Don’t be late. We’ve got to get back to the yacht before we’re missed.”

“But I may have to hide and wait till dark—the fog may clear.”

“We were fools to come, I believe,” said Davies, gloomily. “There are no meeting-places in a place like this. Here’s the best I can see on the chart—a big triangular beacon marked on the very point of Memmert. You’ll pass it.”

“All right. I’m off.”

“Good luck,” said Davies, faintly.

I stepped out, climbed a miry glacis of five or six feet, reached hard wet sand, and strode away with the sluggish ripple of the Balje on my left hand. A curtain dropped between me and Davies, and I was alone—alone, but how I thrilled to feel the firm sand rustle under my boots; to know that it led to dry land, where, whatever befell, I could give my wits full play. I clove the fog briskly.

Good Heavens! what was that? I stopped short and listened. From over the water on my left there rang out, dulled by fog, but distinct to the ear, three double strokes on a bell or gong. I looked at my watch.

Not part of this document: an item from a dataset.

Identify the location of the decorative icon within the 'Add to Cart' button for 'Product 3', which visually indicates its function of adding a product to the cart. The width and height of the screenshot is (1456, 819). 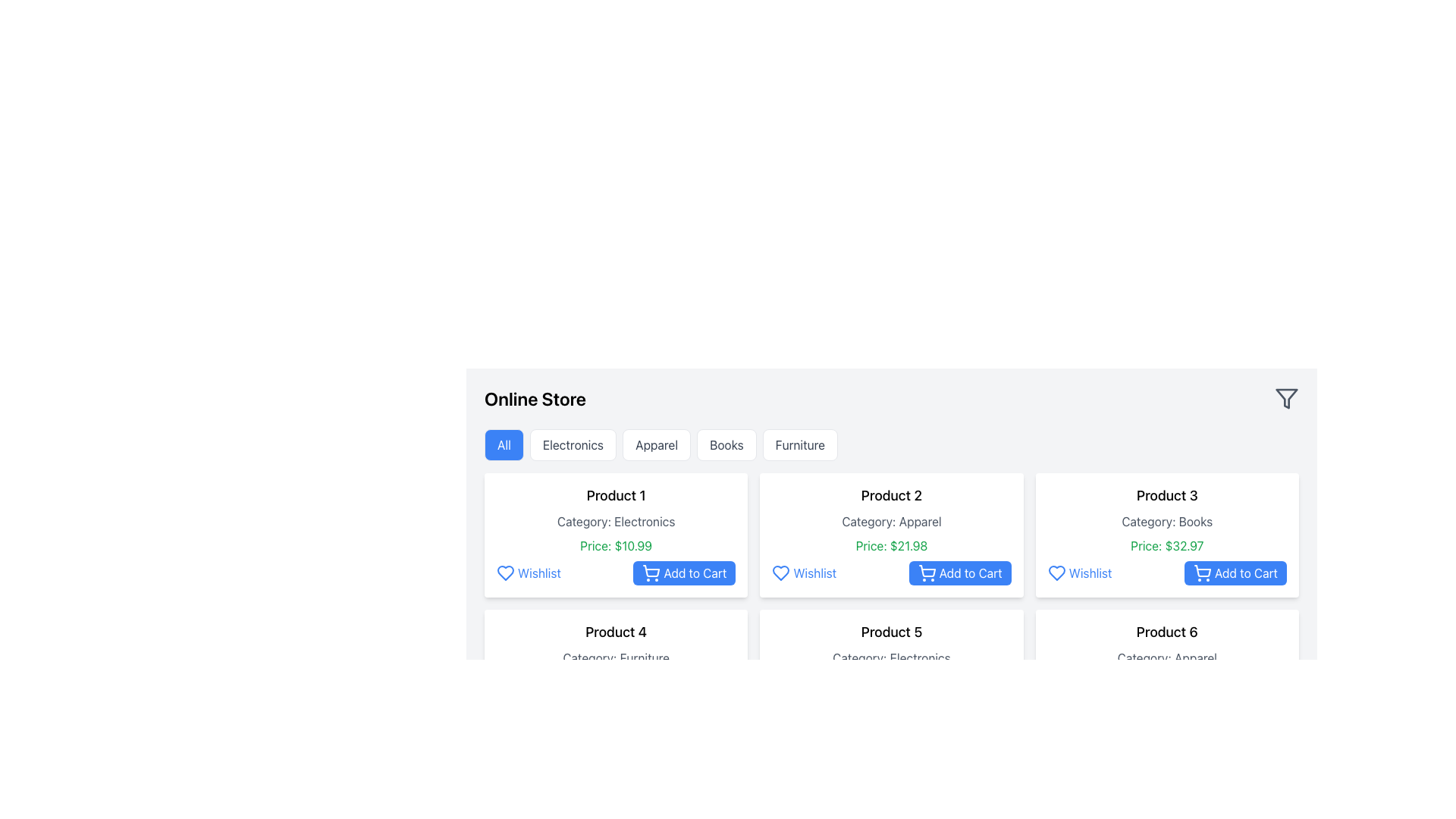
(1201, 573).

“Ship at anchor,” I said to myself. “Six bells in the afternoon watch.” I knew the Balje was here a deep roadstead, where a vessel entering the Eastern Ems might very well anchor to ride out a fog.

I was just stepping forward when another sound followed from the same quarter, a bugle-call this time. Then I understood—only men-of-war sound bugles—the Blitz was here then; and very natural, too, I thought, and strode on. The sand was growing drier, the water farther beneath me; then came a thin black ribbon of weed—high-water mark. A few cautious steps to the right and I touched tufts of marram grass. It was Memmert. I pulled out the chart and refreshed my memory. No! there could be no mistake; keep the sea on my left and I must go right. I followed the ribbon of weed, keeping it just in view, but walking on the verge of the grass for the sake of silence. All at once I almost tripped over a massive iron bar; others, a rusty network of them, grew into being above and around me, like the arms of a ghostly polyp.

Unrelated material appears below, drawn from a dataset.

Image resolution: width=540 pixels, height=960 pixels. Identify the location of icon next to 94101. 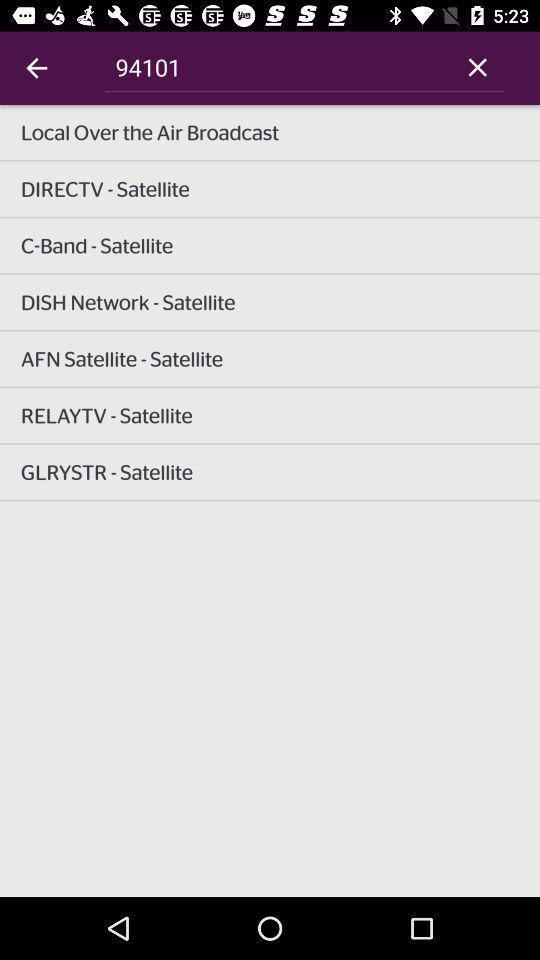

“What infernal spider’s web is this?” I thought, and stumbled clear. I had strayed into the base of a gigantic tripod, its gaunt legs stayed and cross-stayed, its apex lost in fog; the beacon, I remembered. A hundred yards farther and I was down on my knees again, listening with might and main; for several little sounds were in the air—voices, the rasp of a boat’s keel, the whistling of a tune. These were straight ahead. More to the left, seaward, that is, I had aural evidence of the presence of a steamboat—a small one, for the hiss of escaping steam was low down. On my right front I as yet heard nothing, but the depôt must be there.